Canada's response to Rohingya crisis gets middling grade

An Ottawa human rights organization has given Canada a "C" grade for its efforts in 2018 addressing the Rohingya crisis.

Human rights organization in Ottawa says country needs to do more in 2019

A Rohingya refugee boy carries water in the Kutupalong refugee camp in Cox's Bazar, Bangladesh, on March 22, 2018. (Mohammad Ponir Hossain/Reuters )

An Ottawa human rights organization has given Canada a "C" grade for its efforts in 2018 addressing the Rohingya crisis.

The Rohingya Human Rights Network worked alongside the University of Ottawa's Human Rights Education Centre and the Montreal Institute for Genocide Studies at Concordia University to produce the year-end "report card".

"We think that the government can do obviously much better — and needs to do much better — if lives are to be saved," said Fareed Khan, director of advocacy and media relations.

According to the United Nations, since late August 2017, more than 700,000 Rohingya have fled "widespread and systematic ethnic violence" in Myanmar for Bangladesh.
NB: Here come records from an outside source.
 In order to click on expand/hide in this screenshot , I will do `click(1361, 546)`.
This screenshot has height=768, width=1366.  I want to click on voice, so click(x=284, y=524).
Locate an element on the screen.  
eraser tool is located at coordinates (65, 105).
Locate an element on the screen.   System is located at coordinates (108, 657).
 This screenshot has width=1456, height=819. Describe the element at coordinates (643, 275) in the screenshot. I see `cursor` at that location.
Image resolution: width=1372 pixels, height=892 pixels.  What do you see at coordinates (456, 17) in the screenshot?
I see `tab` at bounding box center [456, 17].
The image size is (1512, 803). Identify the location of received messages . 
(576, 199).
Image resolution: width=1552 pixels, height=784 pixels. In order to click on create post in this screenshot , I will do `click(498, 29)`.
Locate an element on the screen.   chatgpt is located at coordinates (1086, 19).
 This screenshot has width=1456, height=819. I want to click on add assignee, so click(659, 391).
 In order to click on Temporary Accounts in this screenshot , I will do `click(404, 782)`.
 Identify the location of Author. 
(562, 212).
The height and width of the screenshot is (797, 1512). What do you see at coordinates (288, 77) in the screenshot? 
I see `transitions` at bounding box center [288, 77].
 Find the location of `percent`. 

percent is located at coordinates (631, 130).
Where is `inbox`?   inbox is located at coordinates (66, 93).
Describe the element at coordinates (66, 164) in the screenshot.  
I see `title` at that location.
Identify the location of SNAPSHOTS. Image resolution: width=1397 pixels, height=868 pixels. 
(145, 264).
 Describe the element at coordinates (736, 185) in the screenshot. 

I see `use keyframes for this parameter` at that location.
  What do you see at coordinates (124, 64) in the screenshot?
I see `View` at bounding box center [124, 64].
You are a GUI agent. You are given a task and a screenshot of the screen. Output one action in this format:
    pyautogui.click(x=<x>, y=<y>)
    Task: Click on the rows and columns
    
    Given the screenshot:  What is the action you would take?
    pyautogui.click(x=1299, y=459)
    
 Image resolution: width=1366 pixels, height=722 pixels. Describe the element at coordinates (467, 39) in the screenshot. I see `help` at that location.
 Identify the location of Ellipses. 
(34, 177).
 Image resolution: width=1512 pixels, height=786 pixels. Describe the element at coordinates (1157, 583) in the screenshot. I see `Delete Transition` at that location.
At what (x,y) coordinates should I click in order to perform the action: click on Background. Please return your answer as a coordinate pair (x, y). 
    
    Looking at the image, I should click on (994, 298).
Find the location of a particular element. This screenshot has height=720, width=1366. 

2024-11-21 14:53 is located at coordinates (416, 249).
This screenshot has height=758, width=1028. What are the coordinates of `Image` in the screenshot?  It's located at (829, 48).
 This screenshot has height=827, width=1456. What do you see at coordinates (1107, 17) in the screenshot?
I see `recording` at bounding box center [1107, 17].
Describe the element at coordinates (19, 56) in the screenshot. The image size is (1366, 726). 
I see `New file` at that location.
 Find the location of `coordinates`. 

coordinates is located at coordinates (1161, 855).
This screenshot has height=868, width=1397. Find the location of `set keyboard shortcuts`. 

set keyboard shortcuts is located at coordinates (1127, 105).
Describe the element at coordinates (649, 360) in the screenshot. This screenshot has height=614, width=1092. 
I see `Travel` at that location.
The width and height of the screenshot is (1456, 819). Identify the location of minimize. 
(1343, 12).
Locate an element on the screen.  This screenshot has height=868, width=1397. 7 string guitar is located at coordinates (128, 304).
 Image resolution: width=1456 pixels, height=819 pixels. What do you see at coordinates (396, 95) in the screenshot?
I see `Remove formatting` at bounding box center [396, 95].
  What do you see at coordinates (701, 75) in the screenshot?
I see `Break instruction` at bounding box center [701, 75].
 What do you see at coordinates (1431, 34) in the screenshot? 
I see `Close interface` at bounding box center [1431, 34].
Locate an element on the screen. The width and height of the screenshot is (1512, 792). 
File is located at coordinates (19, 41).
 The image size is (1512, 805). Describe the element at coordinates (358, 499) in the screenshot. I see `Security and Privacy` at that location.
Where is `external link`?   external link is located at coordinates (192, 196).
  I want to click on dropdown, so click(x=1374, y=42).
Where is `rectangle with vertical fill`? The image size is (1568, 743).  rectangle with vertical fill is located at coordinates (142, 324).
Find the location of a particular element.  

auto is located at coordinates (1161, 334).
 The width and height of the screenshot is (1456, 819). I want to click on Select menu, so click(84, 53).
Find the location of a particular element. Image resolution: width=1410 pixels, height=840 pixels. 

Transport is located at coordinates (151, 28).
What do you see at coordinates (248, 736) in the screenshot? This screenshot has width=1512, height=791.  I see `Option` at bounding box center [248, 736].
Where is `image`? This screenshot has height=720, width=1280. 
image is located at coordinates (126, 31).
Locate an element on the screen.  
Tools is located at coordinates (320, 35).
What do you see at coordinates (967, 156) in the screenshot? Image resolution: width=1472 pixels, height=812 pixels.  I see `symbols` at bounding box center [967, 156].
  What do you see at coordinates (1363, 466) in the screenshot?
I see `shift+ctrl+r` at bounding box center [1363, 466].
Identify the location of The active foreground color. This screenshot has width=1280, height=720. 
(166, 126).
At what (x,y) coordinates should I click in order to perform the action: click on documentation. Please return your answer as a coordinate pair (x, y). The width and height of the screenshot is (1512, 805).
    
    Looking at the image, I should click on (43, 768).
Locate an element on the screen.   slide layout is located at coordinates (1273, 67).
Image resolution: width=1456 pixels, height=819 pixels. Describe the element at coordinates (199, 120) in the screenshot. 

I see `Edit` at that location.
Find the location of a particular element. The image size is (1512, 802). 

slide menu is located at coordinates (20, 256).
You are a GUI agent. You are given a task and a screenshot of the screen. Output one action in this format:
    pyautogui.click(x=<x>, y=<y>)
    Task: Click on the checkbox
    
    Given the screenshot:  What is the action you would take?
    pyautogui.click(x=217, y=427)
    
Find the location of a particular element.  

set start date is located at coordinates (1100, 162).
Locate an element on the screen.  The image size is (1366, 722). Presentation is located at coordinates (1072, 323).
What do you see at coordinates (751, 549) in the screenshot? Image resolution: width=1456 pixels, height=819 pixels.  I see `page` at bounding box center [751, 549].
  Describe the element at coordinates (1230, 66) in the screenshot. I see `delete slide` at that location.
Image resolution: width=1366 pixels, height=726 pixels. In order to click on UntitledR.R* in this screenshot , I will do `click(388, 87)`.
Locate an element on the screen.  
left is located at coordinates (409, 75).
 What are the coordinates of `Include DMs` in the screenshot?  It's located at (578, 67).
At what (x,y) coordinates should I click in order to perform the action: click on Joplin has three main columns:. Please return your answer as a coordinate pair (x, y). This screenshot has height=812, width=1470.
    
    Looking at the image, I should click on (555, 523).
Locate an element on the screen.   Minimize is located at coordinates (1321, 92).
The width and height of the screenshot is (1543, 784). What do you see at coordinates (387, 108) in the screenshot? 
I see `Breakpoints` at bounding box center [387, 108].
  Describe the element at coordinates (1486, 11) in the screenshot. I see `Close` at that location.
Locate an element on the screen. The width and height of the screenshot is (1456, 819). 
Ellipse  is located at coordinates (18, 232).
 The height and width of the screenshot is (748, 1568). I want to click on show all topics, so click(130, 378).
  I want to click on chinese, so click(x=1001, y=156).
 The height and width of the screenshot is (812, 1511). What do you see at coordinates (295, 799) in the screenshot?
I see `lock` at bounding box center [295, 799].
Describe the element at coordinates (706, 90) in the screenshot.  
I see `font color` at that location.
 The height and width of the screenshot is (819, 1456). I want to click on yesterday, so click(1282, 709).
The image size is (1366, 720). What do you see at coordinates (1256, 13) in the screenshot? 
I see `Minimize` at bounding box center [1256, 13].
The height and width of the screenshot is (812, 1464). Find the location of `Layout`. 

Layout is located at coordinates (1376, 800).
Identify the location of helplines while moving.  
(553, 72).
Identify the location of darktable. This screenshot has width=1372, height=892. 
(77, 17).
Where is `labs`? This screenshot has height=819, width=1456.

Khan says Canada needs to work more closely with international partners to bring all parties responsible for the violence to justice — not just military leaders. 

"There's been no action taken against civilian leaders, including Aung San Suu Kyi, who were involved and complicit in the atrocities committed," said Khan.

Alex Neve, secretary general of Amnesty International Canada, said he agrees with the general assessment of the report card, pointing to Canada's performance as "reflective of a lack of concerted, meaningful action from the international community as a whole."

"The refugee situation right now is very worrying," he said.

"There are signals all the time that the Bangladesh government is intending to move toward sending [the Rohingya] back to Myanmar as soon as possible. And the international community has simply not done enough."

Prosecuting Myanmar leaders for genocide

Khan said Canadian officials should invoke the UN genocide convention to hold Myanmar's civilian and military leaders to account.

"This is a treaty specifically created to address the exact thing that Myanmar is doing to the Rohingya. It is no different than what happened to Jews in Nazi Germany," Khan said.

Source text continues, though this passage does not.